■ **EXERCISE DIRECTIONS**
Exclude the pictures. Transcribe, exactly as written, the lines from the one with "Click the pencil editing settings icon" through the end of the entries below.
──────────
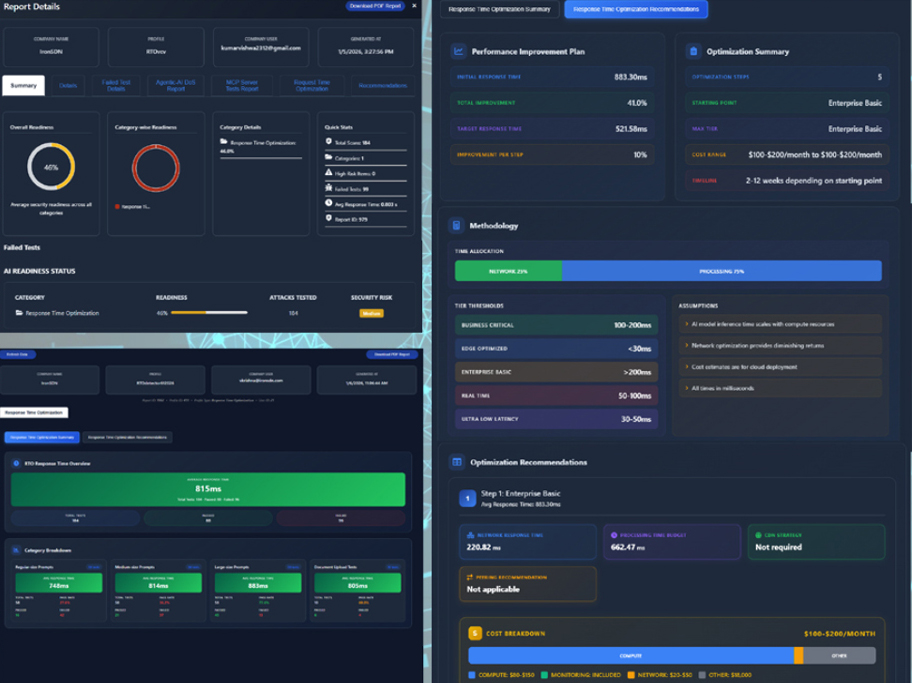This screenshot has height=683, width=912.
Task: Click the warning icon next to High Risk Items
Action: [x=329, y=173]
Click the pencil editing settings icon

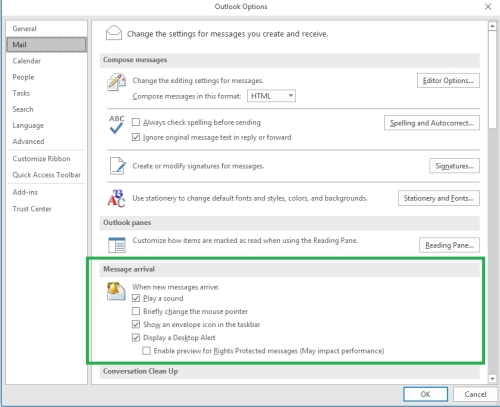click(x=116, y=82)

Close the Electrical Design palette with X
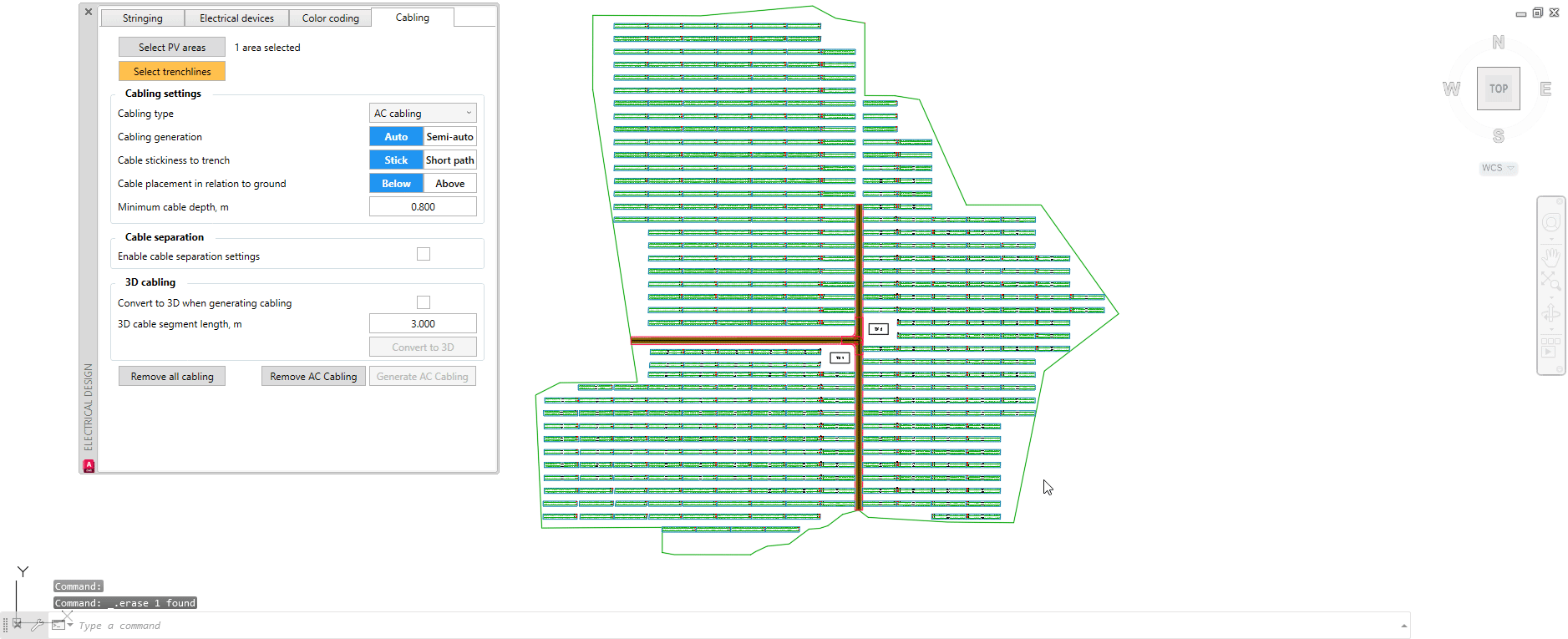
──────────
■ **RESULT FOR THIS TASK**
Click the pencil editing settings icon

click(x=116, y=82)

Close the Electrical Design palette with X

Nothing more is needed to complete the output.